WASHINGTON -- The arrangements between colleges and financial institutions that provide debit cards and checking accounts to students may mirror some of the problems that previously arose with private student loan kickbacks and predatory credit card marketing on campuses, U.S. consumer protection officials said Monday.
Richard Cordray, the head of the Consumer Financial Protection Bureau, said his agency’s seven-month inquiry into the contracts that colleges have with banks to disburse financial aid and provide other banking services had left him concerned that “some of our colleges and universities, whether well-intentioned or not, may be encouraging or even requiring our young people to use financial products that do not offer the best deals.”

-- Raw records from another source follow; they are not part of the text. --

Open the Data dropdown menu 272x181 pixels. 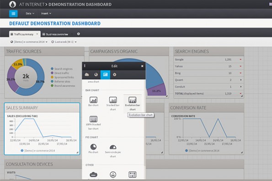click(30, 13)
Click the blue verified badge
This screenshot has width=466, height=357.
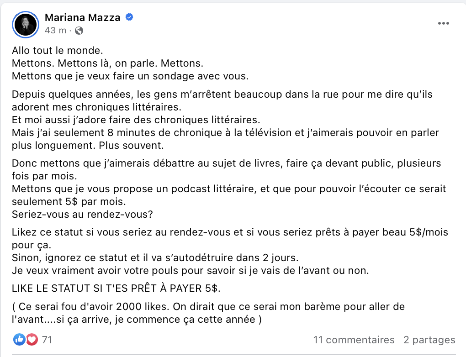(129, 17)
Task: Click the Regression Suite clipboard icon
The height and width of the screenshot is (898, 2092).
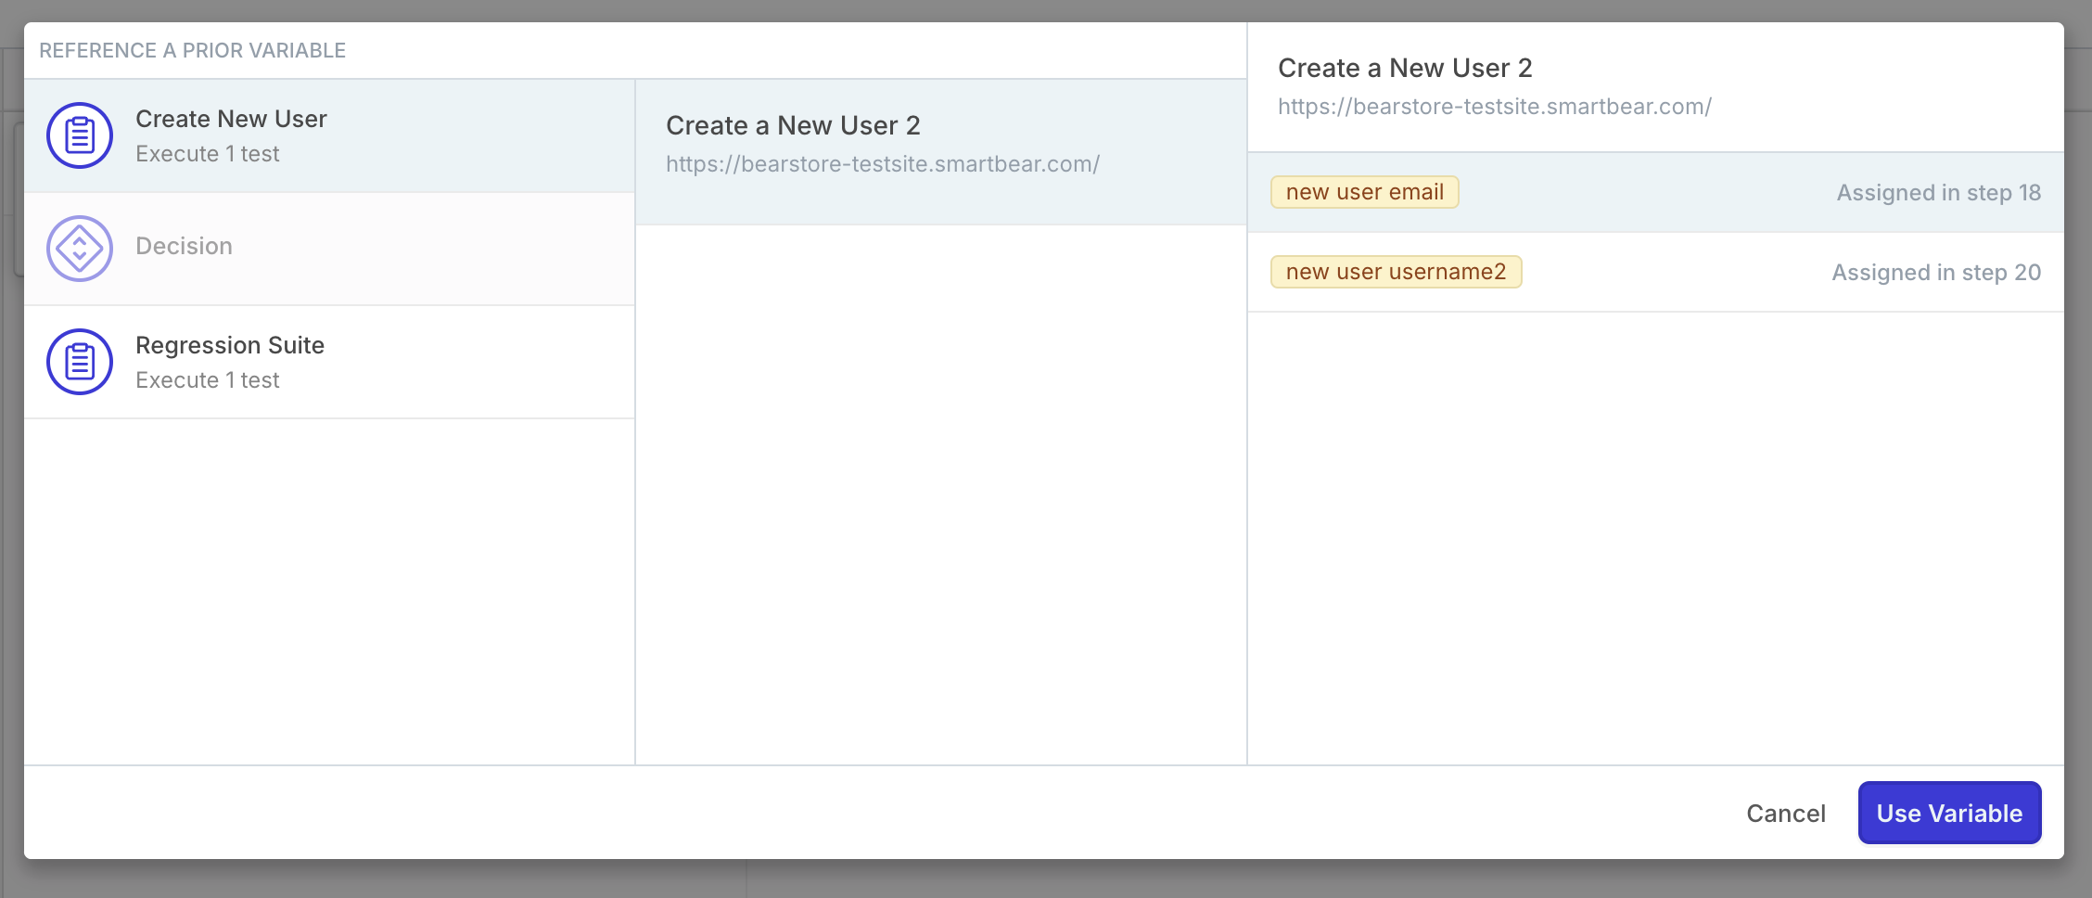Action: pyautogui.click(x=80, y=362)
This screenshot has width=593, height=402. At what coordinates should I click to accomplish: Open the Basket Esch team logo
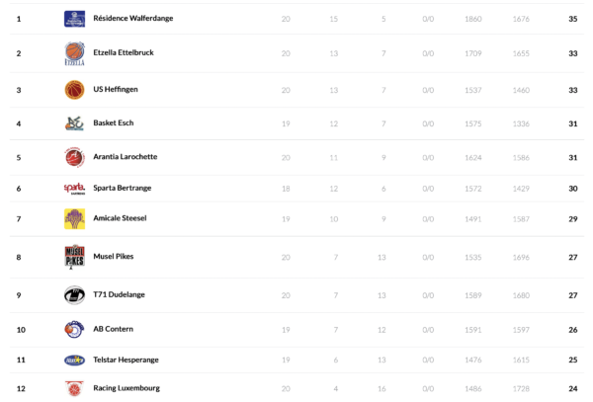(x=74, y=123)
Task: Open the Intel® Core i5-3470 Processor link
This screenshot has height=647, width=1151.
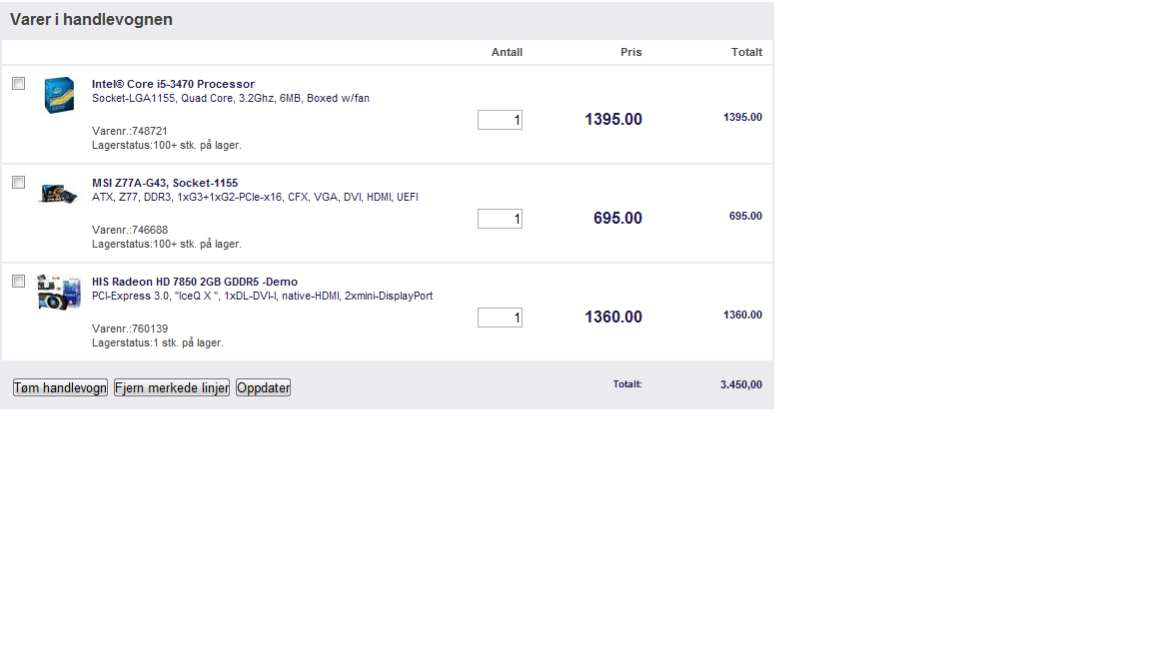Action: 173,84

The partnerships often involve financial companies paying colleges to offer institution-branded student ID cards that double as a debit card or separate debit cards that students use to access their federal financial aid money.
“We are distressed to hear that some students feel pressured to use specific products and may be unaware that when they sign up for those products their schools are secretly making money,” Cordray said in remarks introducing a forum here on Monday about debit card issues. The event, organized by the CFPB, featured Education Department officials, student advocates, and representatives from several financial institutions and the trade association for college business officers.
Rohit Chopra, the bureau's student loan ombudsman, said that while the partnerships have the potential to provide benefits to students, the arrangements may share some of the problems previously found in colleges' deals with private student lenders and credit card companies.
In both of those areas, policy makers responded to problems with legislation and new regulations. For example, in the wake of the “preferred lender” arrangement scandal exposed by the New York Attorney General’s Office in 2007, in which college officials were receiving gifts and other kickbacks for directing students to certain lenders regardless of whether they were the best fit, Congress tightened the rules for when colleges are allowed to make such recommendations.
Congress also passed legislation in 2009 prohibiting credit card companies from aggressively marketing their products on campuses and requiring agreements between credit card issuers and colleges to be made publicly available.
Chopra said Monday that colleges’ agreements with financial institutions were increasingly shifting toward student checking and debit cards. The number of credit card agreements, for example, shrank to 198 in 2011 from 1,045 in 2009.
It now appears, he said, that more colleges have agreements with financial institutions to offer debit cards than credit cards.
A 2012 study by the U.S. Public Interest Research Group’s Education Fund found that about 900 colleges nationwide have agreements with banks or financial services companies for debit or prepaid cards for financial aid disbursement, student identification cards and other service. Higher One dominates that market, the report found, with agreements on more than 500 campuses. The company has drawn complaints from students and consumer advocates about some of its business practices. And last year it paid $11 million in restitution to students as part of a settlement with the Federal Deposit Insurance Corporation, which said the company had violated federal law in the way it charged overdraft fees. The company did not admit any liability in the settlement.
The CFPB’s fact-finding about the arrangements comes as the deals are receiving increased scrutiny from policy makers.
The Education Department intends to convene a negotiated rule making panel to draft new rules about how federal student aid money can be disbursed to students through debit cards and prepaid cards.
Last week, a handful of Democratic lawmakers in the House and Senate sent a letter to nine major banks asking them to explain the terms of their financial arrangements with colleges and the amount of fees they are collecting from students on these accounts. The lawmakers said they were concerned that the arrangements are lucrative for banks and colleges but harm students by charging them exorbitant fees.
The lawmakers cited an ABC News investigation last month that found that TCF Bank was paying the University of Minnesota more than $1 million each year to help it recruit students as customers, paying as much as $34 for each student that signs up for an account.
In response to some of the scrutiny, the National Association of College and University Business Officers earlier this year issued guidance for colleges using debit cards for financial aid refunds. The association encourages colleges and universities to use a competitive bidding process to select a debit card provider and to negotiate for no-fee or low-fee options for the account.
Anne Gross, vice president for regulatory affairs at NACUBO, defended the use of third-party vendors to provide financial aid disbursement on debit cards as more efficient and cost-effective for many institutions. She said that not all debit card arrangements are set up the same way and that much of the public criticism over some of the practices as conflating different types of financial products on campuses and relying on “poorly constructed research.”